Seperti kita tahu, bangsa kita di bawah kepemimpinan Presiden Joko Widodo tengah giat membangun sarana fisik dan beragam infrastruktur. Jalan tol, bandara, pelabuhan dan segenap infrastruktur lainnya merupakan prasyarat mutlak agar kita bisa bersaing menjadi negara maju. Namun, hal itu tidak akan bermakna apa-apa jika kita abai pada pembangunan aspek spiritual kita. Bangunan infrastruktur itu tidak akan berfungsi optimal pada kemajuan bangsa jika bangunan spiritual kita lemah. Bangsa ini tidak akan meraih kejayaan jika kita terus berkubang pada hoaks dan radikalisme.

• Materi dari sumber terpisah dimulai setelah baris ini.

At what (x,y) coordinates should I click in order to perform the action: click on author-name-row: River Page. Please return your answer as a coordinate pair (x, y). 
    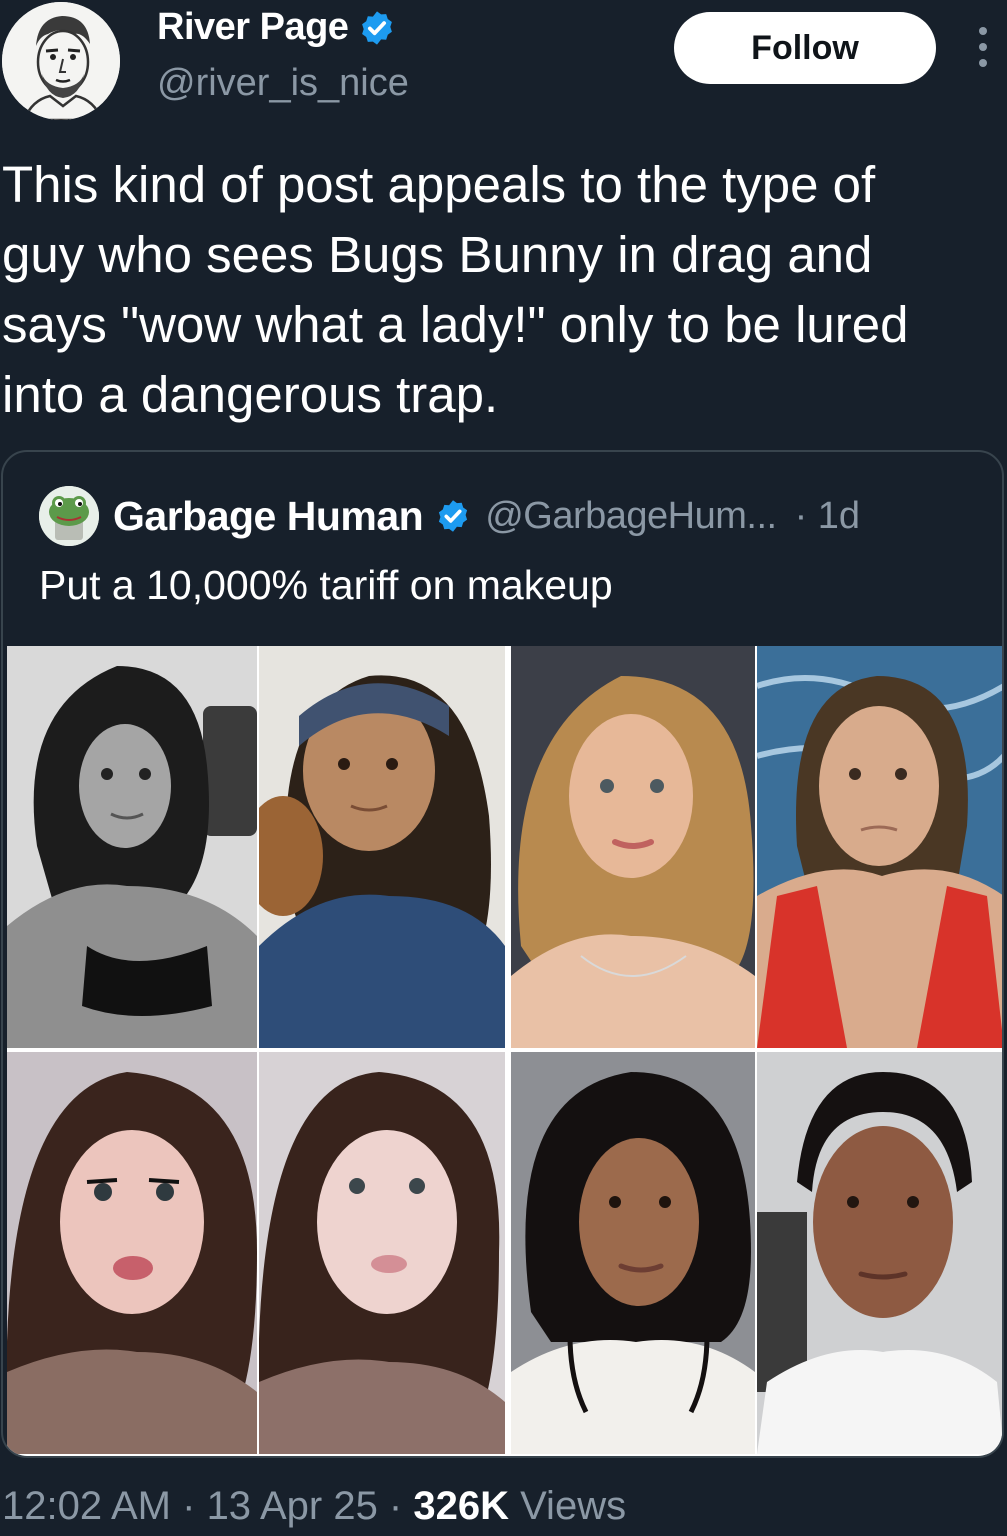
    Looking at the image, I should click on (276, 28).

Oleh karena itu, penting bagi umat Islam dan seluruh eksponen bangsa Indonesia untuk merevitalisasi bangunan spiritual. Bangsa Indonesia harus melakukan napak tilas perjalanan spiritual sebagaimana dilakukan Nabi Muhammad. Tentu bukan dengan berisra dan bermikraj ke langit tingkat tujuh. Melainkan cukup membersihkan hati dan pikiran dari nalar kebencian, hoaks dan radikalisme. Serta menghijrahkan pola pikir serta praktik keberagamaan kita yang sebelumnya bernuansa eksklusif-radikal menuju keberislaman yang inklusif-toleran. Dengan begitu, kita akan mencapai satu tahapan spiritual yang lebih tinggi dari sebelumnya.

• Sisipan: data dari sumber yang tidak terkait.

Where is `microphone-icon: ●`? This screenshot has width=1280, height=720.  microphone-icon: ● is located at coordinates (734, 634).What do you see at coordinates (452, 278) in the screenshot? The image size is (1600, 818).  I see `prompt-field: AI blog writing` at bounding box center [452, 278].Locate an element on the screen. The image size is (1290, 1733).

Membangun bangsa niscaya harus melibatkan aspek fisik (infrastruktur) dan aspek karakter manusianya. Arah perjalanan bangsa akan timpang jika pembangunan hanya menitikberatkan pada salah satu aspek saja. Maka, gagasan revolusi mental dan pembangunan manusia yang menjadi jargon pemerintahan Jokowi periode kedua ini kiranya selaras dengan spirit revolusi peradaban Islam pasca peristiwa Isra Mikraj. Sebuah gagasan tentu tidak akan berarti apa pun jika tidak dieksekusi oleh manusia sebagai aktor kehidupan. Momentum peringatan isra mikraj inilah yang sekiranya bisa membangkitkan kesadaran umat Islam dan bangsa Indonesia untuk menyelaraskan tujuan berbangsa dan bernegara. Dengan timbulnya kesadaran kebangsaan itu, kita patut optimis bisa menghalau hoaks, kebencian dan radikalisme yang bertahun-tahun menjadi patologi sosial yang mengganggu kemajuan bangsa. Semoga.